LA MALÉDICTION DE SPAWN VOLUME 1
The Curse of Spawn #1-11 – États-Unis – 1996 / 1997
Genre : Fantastique, Horreur, Action
Dessinateur : Dwayne Turner
Scénariste : Alan McElroy
Nombre de pages : 272 pages
Éditeur : Delcourt
Date de sortie : 23 août 2023
LE PITCH
L’univers de Spawn ne se limite pas à une succession d’arcs narratifs, mais est riche de nombreux personnages secondaires ou d’incarnations du suppôt de l’Enfer. Cette série – écrite par l’auteur du film Spawn, Allen McElroy, et dessinée principalement par Dwayne Turner – passe en revue divers personnages créés par Todd McFarlane.
Les écorchés
Delcourt exhume en intégrale (et c’est une exclusivité) la série dérivée The Curse of Spawn publiée en 1998 dans les Spawn Hors-Série de feu Semic. Une publication qui permettait à Alan McElroy (scénariste du film maudit) d’explorer plus avant l’univers de McFarlane, autant dans les arrière-cours poisseuses que dans le futur ou les dimensions célestes. Vaste et massif.
Alors donc que McFarlane se concentrait essentiellement sur la destinée de son Al Simmons, il offrit à son camarade Alan McElroy, scénariste cinéma et TV à qui ont doit Halloween 4, Rapid Fire ou Wrong Turn mais aussi la version live et la version animée de Spawn, l’opportunité de fouiller dans la mythologie et la galerie de personnages en expansion, pour y délivrer des récits originaux et pourquoi pas totalement inédits. Même si forcément l’auteur et son artiste Dwayne Turner (The Authority, Cage, Wolverine) restent bien ancrés dans les codes imposés par le créateur de la série (textes épais et sentencieux, planches sur-découpées et recouverts de détails graphiques…), ils démarrent d’entrée de jeu par un bond de quelques centaines d’années dans un futur ravagé par les forces infernales.

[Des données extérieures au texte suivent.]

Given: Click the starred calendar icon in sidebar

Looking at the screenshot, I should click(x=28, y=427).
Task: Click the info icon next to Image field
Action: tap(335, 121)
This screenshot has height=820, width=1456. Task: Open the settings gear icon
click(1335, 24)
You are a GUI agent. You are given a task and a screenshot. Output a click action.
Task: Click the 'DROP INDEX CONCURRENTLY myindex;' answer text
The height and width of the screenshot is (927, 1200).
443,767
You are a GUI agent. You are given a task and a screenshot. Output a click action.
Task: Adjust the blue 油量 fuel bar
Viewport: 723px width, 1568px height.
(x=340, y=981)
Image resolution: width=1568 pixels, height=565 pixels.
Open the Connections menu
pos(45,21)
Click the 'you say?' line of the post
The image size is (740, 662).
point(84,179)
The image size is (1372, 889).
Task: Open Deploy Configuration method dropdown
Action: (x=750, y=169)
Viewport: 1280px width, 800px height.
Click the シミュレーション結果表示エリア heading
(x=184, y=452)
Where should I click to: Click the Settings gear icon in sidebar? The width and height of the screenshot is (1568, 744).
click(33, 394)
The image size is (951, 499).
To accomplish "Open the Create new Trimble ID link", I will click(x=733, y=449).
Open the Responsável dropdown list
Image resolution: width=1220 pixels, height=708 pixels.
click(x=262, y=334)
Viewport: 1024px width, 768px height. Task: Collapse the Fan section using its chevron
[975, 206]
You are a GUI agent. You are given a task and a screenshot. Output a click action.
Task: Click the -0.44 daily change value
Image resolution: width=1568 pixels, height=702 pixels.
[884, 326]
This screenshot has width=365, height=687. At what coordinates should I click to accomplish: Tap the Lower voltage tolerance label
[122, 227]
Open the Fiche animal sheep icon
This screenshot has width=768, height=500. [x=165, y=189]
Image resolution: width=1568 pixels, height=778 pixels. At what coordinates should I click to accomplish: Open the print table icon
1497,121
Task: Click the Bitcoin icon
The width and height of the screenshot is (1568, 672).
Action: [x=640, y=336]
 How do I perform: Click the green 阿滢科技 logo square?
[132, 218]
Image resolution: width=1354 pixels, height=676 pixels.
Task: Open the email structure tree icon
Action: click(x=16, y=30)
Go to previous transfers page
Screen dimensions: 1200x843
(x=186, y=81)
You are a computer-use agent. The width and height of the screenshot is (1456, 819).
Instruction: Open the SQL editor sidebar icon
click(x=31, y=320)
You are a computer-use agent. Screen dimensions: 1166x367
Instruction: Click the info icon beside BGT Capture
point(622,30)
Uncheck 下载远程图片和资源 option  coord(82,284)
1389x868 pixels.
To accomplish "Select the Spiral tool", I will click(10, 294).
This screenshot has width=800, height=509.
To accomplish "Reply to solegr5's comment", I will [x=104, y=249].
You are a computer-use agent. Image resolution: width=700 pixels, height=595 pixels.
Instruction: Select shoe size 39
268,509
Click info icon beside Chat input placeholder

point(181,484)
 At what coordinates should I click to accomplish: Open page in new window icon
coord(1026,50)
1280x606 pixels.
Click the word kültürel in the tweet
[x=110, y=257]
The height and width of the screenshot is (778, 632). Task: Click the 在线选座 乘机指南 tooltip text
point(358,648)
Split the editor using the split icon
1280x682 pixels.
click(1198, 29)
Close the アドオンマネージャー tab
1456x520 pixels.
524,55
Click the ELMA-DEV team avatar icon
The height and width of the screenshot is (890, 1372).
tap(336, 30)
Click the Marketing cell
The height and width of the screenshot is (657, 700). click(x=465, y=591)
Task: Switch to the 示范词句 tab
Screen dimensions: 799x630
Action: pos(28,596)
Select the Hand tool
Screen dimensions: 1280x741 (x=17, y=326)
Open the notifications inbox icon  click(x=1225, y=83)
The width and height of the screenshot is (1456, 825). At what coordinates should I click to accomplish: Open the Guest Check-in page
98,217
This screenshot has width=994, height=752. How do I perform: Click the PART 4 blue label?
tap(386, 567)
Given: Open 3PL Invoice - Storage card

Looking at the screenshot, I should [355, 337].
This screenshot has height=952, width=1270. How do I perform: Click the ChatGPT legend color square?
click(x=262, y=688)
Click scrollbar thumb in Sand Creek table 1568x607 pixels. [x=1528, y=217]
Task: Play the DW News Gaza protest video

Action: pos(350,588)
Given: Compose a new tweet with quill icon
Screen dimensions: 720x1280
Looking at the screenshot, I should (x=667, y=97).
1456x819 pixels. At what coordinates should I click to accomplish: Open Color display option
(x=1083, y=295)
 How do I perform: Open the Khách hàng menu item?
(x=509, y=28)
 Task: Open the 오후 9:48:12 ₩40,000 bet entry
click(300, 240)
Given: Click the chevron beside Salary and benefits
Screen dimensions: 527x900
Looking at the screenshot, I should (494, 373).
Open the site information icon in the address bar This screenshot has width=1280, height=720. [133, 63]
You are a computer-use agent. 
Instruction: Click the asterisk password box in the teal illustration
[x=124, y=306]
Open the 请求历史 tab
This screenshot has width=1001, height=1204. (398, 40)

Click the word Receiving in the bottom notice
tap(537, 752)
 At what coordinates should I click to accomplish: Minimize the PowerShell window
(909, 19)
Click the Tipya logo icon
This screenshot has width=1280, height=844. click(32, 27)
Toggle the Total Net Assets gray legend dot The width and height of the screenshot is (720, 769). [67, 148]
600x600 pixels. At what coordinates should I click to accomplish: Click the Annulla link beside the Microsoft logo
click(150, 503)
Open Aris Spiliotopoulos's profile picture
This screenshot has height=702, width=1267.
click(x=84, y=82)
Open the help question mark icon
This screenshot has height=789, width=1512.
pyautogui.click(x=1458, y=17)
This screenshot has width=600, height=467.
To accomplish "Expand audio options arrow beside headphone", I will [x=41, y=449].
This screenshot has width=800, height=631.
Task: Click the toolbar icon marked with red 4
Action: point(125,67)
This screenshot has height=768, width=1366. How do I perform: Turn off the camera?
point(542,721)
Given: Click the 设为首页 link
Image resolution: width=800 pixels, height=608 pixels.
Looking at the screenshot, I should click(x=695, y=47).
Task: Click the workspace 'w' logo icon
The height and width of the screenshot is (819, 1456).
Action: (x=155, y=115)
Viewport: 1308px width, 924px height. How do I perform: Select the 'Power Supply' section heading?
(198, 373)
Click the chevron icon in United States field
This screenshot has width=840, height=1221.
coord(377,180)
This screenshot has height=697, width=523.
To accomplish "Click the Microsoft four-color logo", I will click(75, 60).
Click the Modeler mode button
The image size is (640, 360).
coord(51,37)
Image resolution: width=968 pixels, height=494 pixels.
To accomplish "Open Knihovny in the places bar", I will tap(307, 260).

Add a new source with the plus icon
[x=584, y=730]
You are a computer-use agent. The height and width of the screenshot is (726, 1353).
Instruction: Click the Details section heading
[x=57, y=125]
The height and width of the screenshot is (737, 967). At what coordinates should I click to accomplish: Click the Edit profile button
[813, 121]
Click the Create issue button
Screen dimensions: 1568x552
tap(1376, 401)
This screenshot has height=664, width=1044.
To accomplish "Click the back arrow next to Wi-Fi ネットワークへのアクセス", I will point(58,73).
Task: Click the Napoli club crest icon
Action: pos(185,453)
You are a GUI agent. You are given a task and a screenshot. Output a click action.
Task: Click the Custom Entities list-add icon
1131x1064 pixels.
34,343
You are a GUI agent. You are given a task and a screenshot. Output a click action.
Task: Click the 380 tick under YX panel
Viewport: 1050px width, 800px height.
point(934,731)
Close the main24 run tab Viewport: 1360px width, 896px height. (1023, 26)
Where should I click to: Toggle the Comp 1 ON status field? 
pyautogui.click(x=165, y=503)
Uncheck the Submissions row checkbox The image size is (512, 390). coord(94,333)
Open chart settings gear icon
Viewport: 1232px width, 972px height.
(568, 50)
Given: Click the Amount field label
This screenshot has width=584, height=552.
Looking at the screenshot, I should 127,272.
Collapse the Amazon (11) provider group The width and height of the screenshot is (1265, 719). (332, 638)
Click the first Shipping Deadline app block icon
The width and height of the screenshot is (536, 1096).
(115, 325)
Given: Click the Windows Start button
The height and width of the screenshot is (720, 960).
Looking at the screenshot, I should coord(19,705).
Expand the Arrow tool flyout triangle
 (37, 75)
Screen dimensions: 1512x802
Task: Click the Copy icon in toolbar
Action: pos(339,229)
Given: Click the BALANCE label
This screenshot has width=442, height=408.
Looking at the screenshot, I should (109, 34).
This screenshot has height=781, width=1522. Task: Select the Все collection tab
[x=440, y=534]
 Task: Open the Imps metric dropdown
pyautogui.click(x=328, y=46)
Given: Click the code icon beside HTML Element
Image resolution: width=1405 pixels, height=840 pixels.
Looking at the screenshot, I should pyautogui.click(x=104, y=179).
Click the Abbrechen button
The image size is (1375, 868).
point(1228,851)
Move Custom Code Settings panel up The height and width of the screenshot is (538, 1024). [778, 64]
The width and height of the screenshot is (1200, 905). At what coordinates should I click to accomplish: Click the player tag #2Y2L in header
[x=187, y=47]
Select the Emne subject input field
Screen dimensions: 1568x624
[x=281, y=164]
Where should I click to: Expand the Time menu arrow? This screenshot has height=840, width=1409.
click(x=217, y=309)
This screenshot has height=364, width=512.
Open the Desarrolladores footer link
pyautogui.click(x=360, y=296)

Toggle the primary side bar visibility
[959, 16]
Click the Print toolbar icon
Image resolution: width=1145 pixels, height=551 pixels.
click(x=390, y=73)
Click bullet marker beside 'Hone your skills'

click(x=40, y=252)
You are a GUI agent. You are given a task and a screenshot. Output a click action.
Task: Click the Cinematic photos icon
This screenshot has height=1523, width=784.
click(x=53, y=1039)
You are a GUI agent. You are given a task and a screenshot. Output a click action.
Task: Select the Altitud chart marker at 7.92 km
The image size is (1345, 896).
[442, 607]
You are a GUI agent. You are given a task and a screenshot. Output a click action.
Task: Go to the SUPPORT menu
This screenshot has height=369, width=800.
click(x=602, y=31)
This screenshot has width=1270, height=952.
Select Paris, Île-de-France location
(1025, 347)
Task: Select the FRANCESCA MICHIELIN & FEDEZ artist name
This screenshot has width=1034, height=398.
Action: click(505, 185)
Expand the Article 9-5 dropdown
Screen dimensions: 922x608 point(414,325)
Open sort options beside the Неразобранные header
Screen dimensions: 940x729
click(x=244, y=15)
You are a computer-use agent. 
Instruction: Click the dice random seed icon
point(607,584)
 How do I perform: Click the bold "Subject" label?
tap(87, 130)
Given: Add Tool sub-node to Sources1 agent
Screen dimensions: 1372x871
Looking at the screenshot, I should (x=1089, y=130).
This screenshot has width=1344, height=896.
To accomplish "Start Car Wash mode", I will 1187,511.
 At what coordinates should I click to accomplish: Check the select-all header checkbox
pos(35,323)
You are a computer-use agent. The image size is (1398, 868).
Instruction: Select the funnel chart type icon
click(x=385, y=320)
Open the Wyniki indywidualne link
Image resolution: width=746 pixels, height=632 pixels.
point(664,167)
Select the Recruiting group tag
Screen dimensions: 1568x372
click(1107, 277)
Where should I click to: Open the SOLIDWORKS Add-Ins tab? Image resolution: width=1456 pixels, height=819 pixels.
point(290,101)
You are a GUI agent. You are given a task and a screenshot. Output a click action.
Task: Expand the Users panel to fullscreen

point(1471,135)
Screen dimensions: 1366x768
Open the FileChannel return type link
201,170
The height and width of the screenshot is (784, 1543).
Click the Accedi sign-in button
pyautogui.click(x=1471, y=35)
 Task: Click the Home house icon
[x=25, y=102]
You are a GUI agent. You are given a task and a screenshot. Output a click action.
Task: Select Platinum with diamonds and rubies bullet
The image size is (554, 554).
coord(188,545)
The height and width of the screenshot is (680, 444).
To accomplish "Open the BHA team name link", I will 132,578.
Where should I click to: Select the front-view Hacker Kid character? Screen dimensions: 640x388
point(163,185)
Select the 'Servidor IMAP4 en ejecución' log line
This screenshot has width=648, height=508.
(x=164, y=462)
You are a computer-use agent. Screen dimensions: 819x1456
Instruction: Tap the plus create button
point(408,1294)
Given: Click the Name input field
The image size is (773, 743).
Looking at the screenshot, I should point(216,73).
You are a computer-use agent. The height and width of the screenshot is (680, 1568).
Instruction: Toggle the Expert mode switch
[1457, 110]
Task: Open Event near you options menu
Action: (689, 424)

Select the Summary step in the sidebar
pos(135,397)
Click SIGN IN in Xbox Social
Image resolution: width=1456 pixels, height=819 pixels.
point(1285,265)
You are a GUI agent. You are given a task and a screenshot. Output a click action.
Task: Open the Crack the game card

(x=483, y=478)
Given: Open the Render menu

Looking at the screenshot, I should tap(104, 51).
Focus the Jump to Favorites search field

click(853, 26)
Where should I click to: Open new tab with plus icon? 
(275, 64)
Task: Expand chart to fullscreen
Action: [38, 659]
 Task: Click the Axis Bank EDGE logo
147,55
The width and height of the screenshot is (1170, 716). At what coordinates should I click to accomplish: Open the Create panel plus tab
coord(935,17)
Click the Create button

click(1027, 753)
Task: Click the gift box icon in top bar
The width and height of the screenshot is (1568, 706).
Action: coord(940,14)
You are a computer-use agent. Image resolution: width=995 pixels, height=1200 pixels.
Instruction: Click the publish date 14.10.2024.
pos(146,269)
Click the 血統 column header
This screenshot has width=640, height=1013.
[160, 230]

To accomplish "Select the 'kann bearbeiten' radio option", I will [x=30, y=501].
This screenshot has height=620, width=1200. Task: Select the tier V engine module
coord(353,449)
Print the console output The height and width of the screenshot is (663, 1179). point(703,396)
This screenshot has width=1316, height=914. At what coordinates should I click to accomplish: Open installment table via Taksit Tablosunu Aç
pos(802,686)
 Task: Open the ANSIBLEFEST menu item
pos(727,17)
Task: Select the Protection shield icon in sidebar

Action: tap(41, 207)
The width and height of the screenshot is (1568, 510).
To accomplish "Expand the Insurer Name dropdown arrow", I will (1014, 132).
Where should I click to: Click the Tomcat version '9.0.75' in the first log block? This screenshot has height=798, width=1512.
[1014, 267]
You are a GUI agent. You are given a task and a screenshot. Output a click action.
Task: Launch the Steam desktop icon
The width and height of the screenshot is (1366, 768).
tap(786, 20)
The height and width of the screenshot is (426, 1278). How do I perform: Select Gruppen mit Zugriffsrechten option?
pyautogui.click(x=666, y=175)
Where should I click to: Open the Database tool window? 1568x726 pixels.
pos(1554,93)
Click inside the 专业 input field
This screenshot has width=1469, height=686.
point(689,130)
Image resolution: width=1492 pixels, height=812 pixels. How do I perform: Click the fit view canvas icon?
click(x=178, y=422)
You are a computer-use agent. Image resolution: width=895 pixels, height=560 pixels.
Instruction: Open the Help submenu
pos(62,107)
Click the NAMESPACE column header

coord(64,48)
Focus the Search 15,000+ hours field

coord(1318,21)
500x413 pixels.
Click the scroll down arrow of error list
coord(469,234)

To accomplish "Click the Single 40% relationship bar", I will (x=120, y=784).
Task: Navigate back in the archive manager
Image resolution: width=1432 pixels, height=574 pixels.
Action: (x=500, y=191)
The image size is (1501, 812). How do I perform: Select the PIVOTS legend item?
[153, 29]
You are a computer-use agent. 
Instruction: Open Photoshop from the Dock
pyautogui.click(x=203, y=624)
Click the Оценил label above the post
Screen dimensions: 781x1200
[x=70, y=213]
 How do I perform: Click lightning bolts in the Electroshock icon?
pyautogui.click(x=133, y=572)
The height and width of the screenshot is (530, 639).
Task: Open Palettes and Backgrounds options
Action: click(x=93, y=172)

L’intro de Terminator 2 en pire, où les démons et créatures les plus grotesques, croisements de chairs en putréfactions et d’extensions biomécaniques, dévorent et ravagent les dernières traces d’humanité. Dans ce décors ultra sombre et ultra glauque, apparait un nouveau Spawn qui a son tour va tenter de s’extraire de la malédiction et de sauver les êtres qui lui sont chers. La ligne droite est classique, mais ce sont les nombreux détails scabreux et déviants imaginés pour l’occasion qui fascinent entre les multiples bestioles qui hantent les lieux, les masses suppôts de l’enfer aux look impitoyables et bataille homérique et biblique dans une démesure sidérante que n’aurait pas renié Clive Barker pour ses Hellraiser.
Visions de l’enfer
Une certaine idée de la chair bafouée, rapiécée et transformée que l’on retrouve dans le second récit de l’album consacré à la naissance d’un nouvel ange vengeur : Suture. Une jeune femme martyrisée et violée qui va renaitre telle The Crow et poursuivre autant ses bourreaux que les nombreux serial killer (tous franchement tristement mémorables) qui enchainent massacre sur massacre et meurtre sur meurtre. Là encore une atmosphère particulièrement réussie, Seven en plus scabreux encore, puant toujours autant la charogne, le mal et le vice, que McElroy construit comme une difficile enquête du fameux duo Sam & Twitch, alors fraichement devenus détectives privés. Si ce récit se déroule en parallèle de la série principale Spawn et que le premier imaginait un futur apocalyptique possible plus lointain, les deux partagent une même vision sombre et terrible de l’humanité, sacrifiée, faible et perverse. Il est bien dommage d’ailleurs que ces personnages n’aient finalement jamais vraiment été intégrés à la série centrale. Angela cependant, protagoniste de la troisième partie, était déjà bien entendu une figure centrale de celui-ci, et même un feuilleton éditorial puisque l’enjeu d’une longue bataille légale entre McFarlane et Neil Gaiman. Un peu moins à son aise ici, le scénariste tente de délivrer à la fois les origines du personnages (contraction de plusieurs âmes de martyrs) et d’étendre sa dimension en lui creusant sa relation avec le mystérieux Surge. Pas forcément le segment le plus palpitant malgré l’apparition d’Al Simmons et une prestation toujours grandiloquente de Dwayne Turner.
Prévue en trois épais volumes La Malédiction de Spawn reste l’une des séries les plus sombres et malsaines de l’univers de Todd McFarlane et si les arcs narratifs ne sont pas tous égaux (ici les deux premiers dépassent aisément un troisième plus laborieux) la démesure constante des récits et de leurs explorations graphiques gore typiques des 90’s, en font une lourde pierre à l’édifice Spawn.